→ **Required work**:
Output every entry exactly as it appears.

→ **Records supplied**:

= Beginning of Section =

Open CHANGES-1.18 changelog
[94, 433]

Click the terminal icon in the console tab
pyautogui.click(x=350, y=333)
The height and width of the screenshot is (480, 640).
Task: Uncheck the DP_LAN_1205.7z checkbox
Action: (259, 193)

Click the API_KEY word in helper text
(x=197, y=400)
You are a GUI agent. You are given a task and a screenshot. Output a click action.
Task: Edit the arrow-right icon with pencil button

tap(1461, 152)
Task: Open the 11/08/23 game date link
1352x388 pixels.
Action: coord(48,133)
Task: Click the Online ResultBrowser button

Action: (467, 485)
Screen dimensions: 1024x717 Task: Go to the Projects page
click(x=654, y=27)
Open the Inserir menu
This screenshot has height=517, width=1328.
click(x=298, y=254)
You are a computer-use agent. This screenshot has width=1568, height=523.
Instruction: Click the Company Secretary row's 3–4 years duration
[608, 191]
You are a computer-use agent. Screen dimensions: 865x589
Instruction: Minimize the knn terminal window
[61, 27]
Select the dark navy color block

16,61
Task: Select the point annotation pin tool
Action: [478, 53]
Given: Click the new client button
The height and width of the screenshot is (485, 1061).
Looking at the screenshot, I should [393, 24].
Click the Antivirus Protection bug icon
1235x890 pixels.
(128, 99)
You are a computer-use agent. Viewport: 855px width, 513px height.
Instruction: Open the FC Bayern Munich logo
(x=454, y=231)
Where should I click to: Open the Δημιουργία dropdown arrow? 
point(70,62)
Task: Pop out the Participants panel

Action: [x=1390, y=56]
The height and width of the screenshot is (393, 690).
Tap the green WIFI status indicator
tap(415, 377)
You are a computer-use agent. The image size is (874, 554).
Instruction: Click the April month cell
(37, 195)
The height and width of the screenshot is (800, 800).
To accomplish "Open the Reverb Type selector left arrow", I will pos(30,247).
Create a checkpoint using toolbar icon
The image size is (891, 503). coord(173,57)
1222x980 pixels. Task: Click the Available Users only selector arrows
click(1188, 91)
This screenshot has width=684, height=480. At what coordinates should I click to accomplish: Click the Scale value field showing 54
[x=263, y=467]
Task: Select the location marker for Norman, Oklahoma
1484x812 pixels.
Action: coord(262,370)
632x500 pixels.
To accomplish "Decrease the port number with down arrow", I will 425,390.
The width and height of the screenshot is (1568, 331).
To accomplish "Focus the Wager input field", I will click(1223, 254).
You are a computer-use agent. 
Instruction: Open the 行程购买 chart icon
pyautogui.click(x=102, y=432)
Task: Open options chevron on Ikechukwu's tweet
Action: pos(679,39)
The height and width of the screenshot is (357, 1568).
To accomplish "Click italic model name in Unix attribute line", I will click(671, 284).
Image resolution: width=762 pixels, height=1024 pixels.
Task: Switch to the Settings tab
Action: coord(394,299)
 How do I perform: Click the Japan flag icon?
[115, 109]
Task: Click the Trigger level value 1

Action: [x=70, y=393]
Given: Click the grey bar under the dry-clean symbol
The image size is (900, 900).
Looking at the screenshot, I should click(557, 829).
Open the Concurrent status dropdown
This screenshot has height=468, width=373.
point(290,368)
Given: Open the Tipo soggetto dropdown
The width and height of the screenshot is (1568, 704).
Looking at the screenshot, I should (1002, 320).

= End of Section =

→ **Answer space**:
Open CHANGES-1.18 changelog
[94, 433]

Click the terminal icon in the console tab
pyautogui.click(x=350, y=333)
The height and width of the screenshot is (480, 640).
Task: Uncheck the DP_LAN_1205.7z checkbox
Action: (259, 193)

Click the API_KEY word in helper text
(x=197, y=400)
You are a GUI agent. You are given a task and a screenshot. Output a click action.
Task: Edit the arrow-right icon with pencil button

tap(1461, 152)
Task: Open the 11/08/23 game date link
1352x388 pixels.
Action: coord(48,133)
Task: Click the Online ResultBrowser button

Action: (467, 485)
Screen dimensions: 1024x717 Task: Go to the Projects page
click(x=654, y=27)
Open the Inserir menu
This screenshot has height=517, width=1328.
click(x=298, y=254)
You are a computer-use agent. This screenshot has width=1568, height=523.
Instruction: Click the Company Secretary row's 3–4 years duration
[608, 191]
You are a computer-use agent. Screen dimensions: 865x589
Instruction: Minimize the knn terminal window
[61, 27]
Select the dark navy color block

16,61
Task: Select the point annotation pin tool
Action: [478, 53]
Given: Click the new client button
The height and width of the screenshot is (485, 1061).
Looking at the screenshot, I should [393, 24].
Click the Antivirus Protection bug icon
1235x890 pixels.
(128, 99)
You are a computer-use agent. Viewport: 855px width, 513px height.
Instruction: Open the FC Bayern Munich logo
(x=454, y=231)
Where should I click to: Open the Δημιουργία dropdown arrow? 
point(70,62)
Task: Pop out the Participants panel

Action: [x=1390, y=56]
The height and width of the screenshot is (393, 690).
Tap the green WIFI status indicator
tap(415, 377)
You are a computer-use agent. The image size is (874, 554).
Instruction: Click the April month cell
(37, 195)
The height and width of the screenshot is (800, 800).
To accomplish "Open the Reverb Type selector left arrow", I will pos(30,247).
Create a checkpoint using toolbar icon
The image size is (891, 503). coord(173,57)
1222x980 pixels. Task: Click the Available Users only selector arrows
click(1188, 91)
This screenshot has width=684, height=480. At what coordinates should I click to accomplish: Click the Scale value field showing 54
[x=263, y=467]
Task: Select the location marker for Norman, Oklahoma
1484x812 pixels.
Action: coord(262,370)
632x500 pixels.
To accomplish "Decrease the port number with down arrow", I will 425,390.
The width and height of the screenshot is (1568, 331).
To accomplish "Focus the Wager input field", I will click(1223, 254).
You are a computer-use agent. 
Instruction: Open the 行程购买 chart icon
pyautogui.click(x=102, y=432)
Task: Open options chevron on Ikechukwu's tweet
Action: pos(679,39)
The height and width of the screenshot is (357, 1568).
To accomplish "Click italic model name in Unix attribute line", I will click(671, 284).
Image resolution: width=762 pixels, height=1024 pixels.
Task: Switch to the Settings tab
Action: coord(394,299)
 How do I perform: Click the Japan flag icon?
[115, 109]
Task: Click the Trigger level value 1

Action: [x=70, y=393]
Given: Click the grey bar under the dry-clean symbol
The image size is (900, 900).
Looking at the screenshot, I should click(557, 829).
Open the Concurrent status dropdown
This screenshot has height=468, width=373.
point(290,368)
Given: Open the Tipo soggetto dropdown
The width and height of the screenshot is (1568, 704).
Looking at the screenshot, I should (1002, 320).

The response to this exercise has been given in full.